We have a requirement to execute the following actions on the employee’s AD account as part of the offboarding process via ISC.
Remove the AD account from all AD groups.
Add the AD account to a Resignee AD group.
Move the AD account to the Disabled OU.
Disable the AD account.
Currently, we are using a Before Provisioning Rule to execute the first 3 actions above on the AD source. Disabling the AD account is configured in the Lifecycle State UI.
Is this the recommended approach or are there any potential risks or downsides in this? What’s the recommended approach to handle this scenario?
Hey Ashwin, Welcome to the community. BPR is great but another way is to handle the removal access from Lifecycle state and assign the new group using a role and move the OU using AC_NewParent in disable policy.
This sounds like a good approach, are you using the Services Standard Before Provisioning rule? That way you wouldn’t need expert services to update it if needed.
Yes, I am using the Services Standard Before Provisioning Rule, however, I’ll have to submit a request to SailPoint Expert Services for rule review/deployment and update. Isn’t this the expected approach? Thanks.
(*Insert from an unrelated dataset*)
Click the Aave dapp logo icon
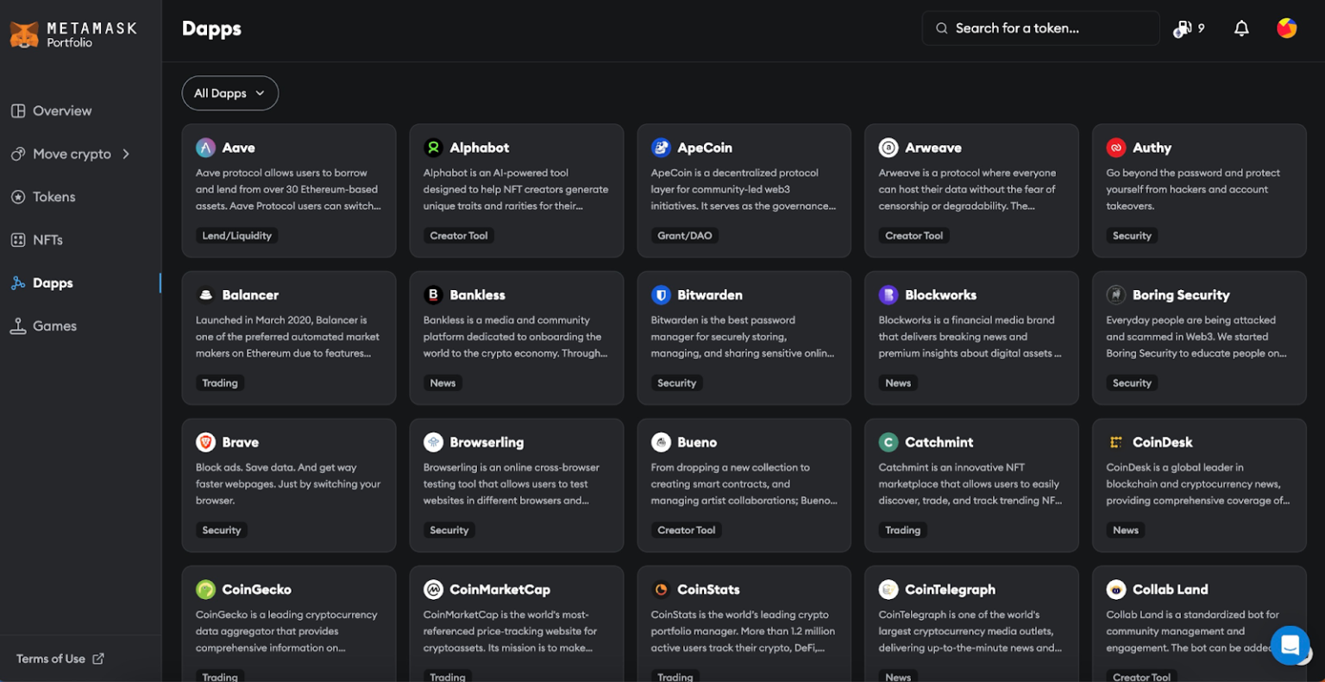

No, you don’t need expert services to deploy the rule, support can deploy it because it’s already approved for use in all tenants. The link @UjjwalJain left has a good answer as well.
Hello @ashwinnatarajan
Looks like majority of your questions have already got answered by our other experts
For AD/Azure AD the use of Services Standard is highlight recommended in conjunction with use of AC_NewParent.
And as Services Standard is a SailPoint created legacy Rule, you dont need ES to deploy it for you in the tenant, support can do it. You just might need to request version update incase the Service Standard Rule gets updates, as its totally SailPoint governed.
And all your use cases can be easily furbished with just eventConfiguration as its gonna simply utilise the Services Standard rule to complete those operations.